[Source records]
>>>>

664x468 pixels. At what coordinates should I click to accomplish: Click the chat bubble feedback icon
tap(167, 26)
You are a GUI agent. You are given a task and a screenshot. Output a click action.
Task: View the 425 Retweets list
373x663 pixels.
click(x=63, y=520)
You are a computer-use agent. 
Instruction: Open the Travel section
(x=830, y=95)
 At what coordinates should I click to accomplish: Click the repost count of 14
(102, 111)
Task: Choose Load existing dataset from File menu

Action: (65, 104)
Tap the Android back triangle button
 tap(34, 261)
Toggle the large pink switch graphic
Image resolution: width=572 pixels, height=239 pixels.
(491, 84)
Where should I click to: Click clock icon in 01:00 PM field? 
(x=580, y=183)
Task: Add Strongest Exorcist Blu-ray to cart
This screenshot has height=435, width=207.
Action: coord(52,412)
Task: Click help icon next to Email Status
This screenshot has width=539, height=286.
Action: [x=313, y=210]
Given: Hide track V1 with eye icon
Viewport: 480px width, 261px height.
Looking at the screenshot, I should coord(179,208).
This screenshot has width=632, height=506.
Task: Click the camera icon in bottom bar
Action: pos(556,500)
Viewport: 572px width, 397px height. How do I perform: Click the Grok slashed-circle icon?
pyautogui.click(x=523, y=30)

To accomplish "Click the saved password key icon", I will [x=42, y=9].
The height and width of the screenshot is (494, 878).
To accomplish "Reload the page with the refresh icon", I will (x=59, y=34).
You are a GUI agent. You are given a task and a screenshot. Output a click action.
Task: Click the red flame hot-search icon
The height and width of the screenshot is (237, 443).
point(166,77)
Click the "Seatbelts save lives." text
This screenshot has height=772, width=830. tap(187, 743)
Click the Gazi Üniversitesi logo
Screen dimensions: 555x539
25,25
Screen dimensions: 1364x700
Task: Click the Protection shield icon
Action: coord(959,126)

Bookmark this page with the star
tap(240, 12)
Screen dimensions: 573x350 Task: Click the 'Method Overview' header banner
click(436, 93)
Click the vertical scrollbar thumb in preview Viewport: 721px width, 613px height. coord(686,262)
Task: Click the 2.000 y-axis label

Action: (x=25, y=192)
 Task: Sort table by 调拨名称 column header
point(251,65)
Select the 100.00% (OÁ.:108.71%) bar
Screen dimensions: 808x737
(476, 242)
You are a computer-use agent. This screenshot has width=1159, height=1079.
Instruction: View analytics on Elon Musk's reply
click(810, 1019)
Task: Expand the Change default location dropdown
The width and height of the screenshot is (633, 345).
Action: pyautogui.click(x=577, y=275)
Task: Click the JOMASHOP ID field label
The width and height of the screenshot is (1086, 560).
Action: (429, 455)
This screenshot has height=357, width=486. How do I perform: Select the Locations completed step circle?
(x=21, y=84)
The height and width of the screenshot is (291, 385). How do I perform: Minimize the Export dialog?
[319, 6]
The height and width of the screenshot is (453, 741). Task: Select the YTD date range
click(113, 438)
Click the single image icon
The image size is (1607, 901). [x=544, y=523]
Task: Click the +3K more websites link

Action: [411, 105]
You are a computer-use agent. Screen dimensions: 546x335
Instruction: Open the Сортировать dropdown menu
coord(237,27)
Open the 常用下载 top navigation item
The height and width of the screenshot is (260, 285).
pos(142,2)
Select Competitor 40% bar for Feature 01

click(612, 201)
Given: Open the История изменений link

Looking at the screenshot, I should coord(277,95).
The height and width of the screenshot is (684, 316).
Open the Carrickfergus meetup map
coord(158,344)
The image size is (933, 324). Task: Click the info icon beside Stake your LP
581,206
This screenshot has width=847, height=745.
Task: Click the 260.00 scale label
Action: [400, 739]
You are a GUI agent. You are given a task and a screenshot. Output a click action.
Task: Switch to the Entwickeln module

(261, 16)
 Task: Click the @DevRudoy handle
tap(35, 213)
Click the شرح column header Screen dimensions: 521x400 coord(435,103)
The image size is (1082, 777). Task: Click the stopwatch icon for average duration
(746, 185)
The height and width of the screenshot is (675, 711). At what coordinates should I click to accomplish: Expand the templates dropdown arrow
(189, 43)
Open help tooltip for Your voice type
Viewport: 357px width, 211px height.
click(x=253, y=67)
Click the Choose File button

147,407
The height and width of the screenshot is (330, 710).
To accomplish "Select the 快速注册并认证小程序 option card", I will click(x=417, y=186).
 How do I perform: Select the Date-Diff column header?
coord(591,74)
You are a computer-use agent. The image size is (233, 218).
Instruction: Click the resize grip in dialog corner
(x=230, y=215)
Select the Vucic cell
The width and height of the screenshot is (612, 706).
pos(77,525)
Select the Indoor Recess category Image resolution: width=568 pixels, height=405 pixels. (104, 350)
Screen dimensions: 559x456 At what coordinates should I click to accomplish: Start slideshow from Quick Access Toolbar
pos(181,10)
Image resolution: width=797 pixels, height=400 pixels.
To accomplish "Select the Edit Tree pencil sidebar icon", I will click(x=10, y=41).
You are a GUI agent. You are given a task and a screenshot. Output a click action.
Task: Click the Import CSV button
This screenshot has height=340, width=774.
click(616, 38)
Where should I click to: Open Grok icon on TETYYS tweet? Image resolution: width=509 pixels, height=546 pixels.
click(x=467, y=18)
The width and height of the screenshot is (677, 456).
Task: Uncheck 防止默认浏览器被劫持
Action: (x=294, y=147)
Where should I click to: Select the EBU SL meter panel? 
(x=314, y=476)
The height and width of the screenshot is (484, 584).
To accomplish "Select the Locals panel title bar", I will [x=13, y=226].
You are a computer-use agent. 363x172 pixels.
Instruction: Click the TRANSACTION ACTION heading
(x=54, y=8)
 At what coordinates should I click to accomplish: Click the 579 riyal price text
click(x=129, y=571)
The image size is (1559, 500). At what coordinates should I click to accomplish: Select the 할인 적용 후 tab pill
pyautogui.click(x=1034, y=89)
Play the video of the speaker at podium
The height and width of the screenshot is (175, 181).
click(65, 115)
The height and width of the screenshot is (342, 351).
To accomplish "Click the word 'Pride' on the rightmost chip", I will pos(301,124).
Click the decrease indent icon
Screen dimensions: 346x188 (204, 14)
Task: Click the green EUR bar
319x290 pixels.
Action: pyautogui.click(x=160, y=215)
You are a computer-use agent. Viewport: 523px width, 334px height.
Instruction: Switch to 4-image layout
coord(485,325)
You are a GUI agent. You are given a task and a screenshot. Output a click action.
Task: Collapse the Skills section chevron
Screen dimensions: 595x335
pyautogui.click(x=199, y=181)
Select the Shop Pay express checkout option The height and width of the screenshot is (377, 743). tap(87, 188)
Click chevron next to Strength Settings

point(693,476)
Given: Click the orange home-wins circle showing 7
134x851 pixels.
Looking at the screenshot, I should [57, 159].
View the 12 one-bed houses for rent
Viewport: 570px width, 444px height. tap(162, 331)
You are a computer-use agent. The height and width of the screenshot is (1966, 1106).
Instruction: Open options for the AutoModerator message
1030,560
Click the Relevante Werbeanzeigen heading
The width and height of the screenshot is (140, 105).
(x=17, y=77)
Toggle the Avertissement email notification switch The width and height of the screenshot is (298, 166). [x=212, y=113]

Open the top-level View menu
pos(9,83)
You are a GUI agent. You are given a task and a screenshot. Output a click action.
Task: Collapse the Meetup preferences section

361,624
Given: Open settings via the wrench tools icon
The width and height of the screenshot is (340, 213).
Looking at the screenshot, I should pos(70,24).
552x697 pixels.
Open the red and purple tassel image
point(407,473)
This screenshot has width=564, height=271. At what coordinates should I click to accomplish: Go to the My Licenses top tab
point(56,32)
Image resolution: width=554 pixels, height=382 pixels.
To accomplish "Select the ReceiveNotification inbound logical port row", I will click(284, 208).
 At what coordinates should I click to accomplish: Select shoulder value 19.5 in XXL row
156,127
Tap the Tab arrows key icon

<<<<

Reproduce the data. Match each line exactly.

664x468 pixels. At what coordinates should I click to accomplish: Click the chat bubble feedback icon
tap(167, 26)
You are a GUI agent. You are given a task and a screenshot. Output a click action.
Task: View the 425 Retweets list
373x663 pixels.
click(x=63, y=520)
You are a computer-use agent. 
Instruction: Open the Travel section
(x=830, y=95)
 At what coordinates should I click to accomplish: Click the repost count of 14
(102, 111)
Task: Choose Load existing dataset from File menu

Action: (65, 104)
Tap the Android back triangle button
 tap(34, 261)
Toggle the large pink switch graphic
Image resolution: width=572 pixels, height=239 pixels.
(491, 84)
Where should I click to: Click clock icon in 01:00 PM field? 
(x=580, y=183)
Task: Add Strongest Exorcist Blu-ray to cart
This screenshot has height=435, width=207.
Action: coord(52,412)
Task: Click help icon next to Email Status
This screenshot has width=539, height=286.
Action: [x=313, y=210]
Given: Hide track V1 with eye icon
Viewport: 480px width, 261px height.
Looking at the screenshot, I should coord(179,208).
This screenshot has width=632, height=506.
Task: Click the camera icon in bottom bar
Action: pos(556,500)
Viewport: 572px width, 397px height. How do I perform: Click the Grok slashed-circle icon?
pyautogui.click(x=523, y=30)

To accomplish "Click the saved password key icon", I will [x=42, y=9].
The height and width of the screenshot is (494, 878).
To accomplish "Reload the page with the refresh icon", I will (x=59, y=34).
You are a GUI agent. You are given a task and a screenshot. Output a click action.
Task: Click the red flame hot-search icon
The height and width of the screenshot is (237, 443).
point(166,77)
Click the "Seatbelts save lives." text
This screenshot has height=772, width=830. tap(187, 743)
Click the Gazi Üniversitesi logo
Screen dimensions: 555x539
25,25
Screen dimensions: 1364x700
Task: Click the Protection shield icon
Action: coord(959,126)

Bookmark this page with the star
tap(240, 12)
Screen dimensions: 573x350 Task: Click the 'Method Overview' header banner
click(436, 93)
Click the vertical scrollbar thumb in preview Viewport: 721px width, 613px height. coord(686,262)
Task: Click the 2.000 y-axis label

Action: (x=25, y=192)
 Task: Sort table by 调拨名称 column header
point(251,65)
Select the 100.00% (OÁ.:108.71%) bar
Screen dimensions: 808x737
(476, 242)
You are a computer-use agent. This screenshot has width=1159, height=1079.
Instruction: View analytics on Elon Musk's reply
click(810, 1019)
Task: Expand the Change default location dropdown
The width and height of the screenshot is (633, 345).
Action: pyautogui.click(x=577, y=275)
Task: Click the JOMASHOP ID field label
The width and height of the screenshot is (1086, 560).
Action: (429, 455)
This screenshot has height=357, width=486. How do I perform: Select the Locations completed step circle?
(x=21, y=84)
The height and width of the screenshot is (291, 385). How do I perform: Minimize the Export dialog?
[319, 6]
The height and width of the screenshot is (453, 741). Task: Select the YTD date range
click(113, 438)
Click the single image icon
The image size is (1607, 901). [x=544, y=523]
Task: Click the +3K more websites link

Action: [411, 105]
You are a computer-use agent. Screen dimensions: 546x335
Instruction: Open the Сортировать dropdown menu
coord(237,27)
Open the 常用下载 top navigation item
The height and width of the screenshot is (260, 285).
pos(142,2)
Select Competitor 40% bar for Feature 01

click(612, 201)
Given: Open the История изменений link

Looking at the screenshot, I should coord(277,95).
The height and width of the screenshot is (684, 316).
Open the Carrickfergus meetup map
coord(158,344)
The image size is (933, 324). Task: Click the info icon beside Stake your LP
581,206
This screenshot has width=847, height=745.
Task: Click the 260.00 scale label
Action: [400, 739]
You are a GUI agent. You are given a task and a screenshot. Output a click action.
Task: Switch to the Entwickeln module

(261, 16)
 Task: Click the @DevRudoy handle
tap(35, 213)
Click the شرح column header Screen dimensions: 521x400 coord(435,103)
The image size is (1082, 777). Task: Click the stopwatch icon for average duration
(746, 185)
The height and width of the screenshot is (675, 711). At what coordinates should I click to accomplish: Expand the templates dropdown arrow
(189, 43)
Open help tooltip for Your voice type
Viewport: 357px width, 211px height.
click(x=253, y=67)
Click the Choose File button

147,407
The height and width of the screenshot is (330, 710).
To accomplish "Select the 快速注册并认证小程序 option card", I will click(x=417, y=186).
 How do I perform: Select the Date-Diff column header?
coord(591,74)
You are a computer-use agent. The image size is (233, 218).
Instruction: Click the resize grip in dialog corner
(x=230, y=215)
Select the Vucic cell
The width and height of the screenshot is (612, 706).
pos(77,525)
Select the Indoor Recess category Image resolution: width=568 pixels, height=405 pixels. (104, 350)
Screen dimensions: 559x456 At what coordinates should I click to accomplish: Start slideshow from Quick Access Toolbar
pos(181,10)
Image resolution: width=797 pixels, height=400 pixels.
To accomplish "Select the Edit Tree pencil sidebar icon", I will click(x=10, y=41).
You are a GUI agent. You are given a task and a screenshot. Output a click action.
Task: Click the Import CSV button
This screenshot has height=340, width=774.
click(616, 38)
Where should I click to: Open Grok icon on TETYYS tweet? Image resolution: width=509 pixels, height=546 pixels.
click(x=467, y=18)
The width and height of the screenshot is (677, 456).
Task: Uncheck 防止默认浏览器被劫持
Action: (x=294, y=147)
Where should I click to: Select the EBU SL meter panel? 
(x=314, y=476)
The height and width of the screenshot is (484, 584).
To accomplish "Select the Locals panel title bar", I will [x=13, y=226].
You are a computer-use agent. 363x172 pixels.
Instruction: Click the TRANSACTION ACTION heading
(x=54, y=8)
 At what coordinates should I click to accomplish: Click the 579 riyal price text
click(x=129, y=571)
The image size is (1559, 500). At what coordinates should I click to accomplish: Select the 할인 적용 후 tab pill
pyautogui.click(x=1034, y=89)
Play the video of the speaker at podium
The height and width of the screenshot is (175, 181).
click(65, 115)
The height and width of the screenshot is (342, 351).
To accomplish "Click the word 'Pride' on the rightmost chip", I will pos(301,124).
Click the decrease indent icon
Screen dimensions: 346x188 (204, 14)
Task: Click the green EUR bar
319x290 pixels.
Action: pyautogui.click(x=160, y=215)
You are a computer-use agent. Viewport: 523px width, 334px height.
Instruction: Switch to 4-image layout
coord(485,325)
You are a GUI agent. You are given a task and a screenshot. Output a click action.
Task: Collapse the Skills section chevron
Screen dimensions: 595x335
pyautogui.click(x=199, y=181)
Select the Shop Pay express checkout option The height and width of the screenshot is (377, 743). tap(87, 188)
Click chevron next to Strength Settings

point(693,476)
Given: Click the orange home-wins circle showing 7
134x851 pixels.
Looking at the screenshot, I should [57, 159].
View the 12 one-bed houses for rent
Viewport: 570px width, 444px height. tap(162, 331)
You are a computer-use agent. The height and width of the screenshot is (1966, 1106).
Instruction: Open options for the AutoModerator message
1030,560
Click the Relevante Werbeanzeigen heading
The width and height of the screenshot is (140, 105).
(x=17, y=77)
Toggle the Avertissement email notification switch The width and height of the screenshot is (298, 166). [x=212, y=113]

Open the top-level View menu
pos(9,83)
You are a GUI agent. You are given a task and a screenshot. Output a click action.
Task: Collapse the Meetup preferences section

361,624
Given: Open settings via the wrench tools icon
The width and height of the screenshot is (340, 213).
Looking at the screenshot, I should pos(70,24).
552x697 pixels.
Open the red and purple tassel image
point(407,473)
This screenshot has width=564, height=271. At what coordinates should I click to accomplish: Go to the My Licenses top tab
point(56,32)
Image resolution: width=554 pixels, height=382 pixels.
To accomplish "Select the ReceiveNotification inbound logical port row", I will click(284, 208).
 At what coordinates should I click to accomplish: Select shoulder value 19.5 in XXL row
156,127
Tap the Tab arrows key icon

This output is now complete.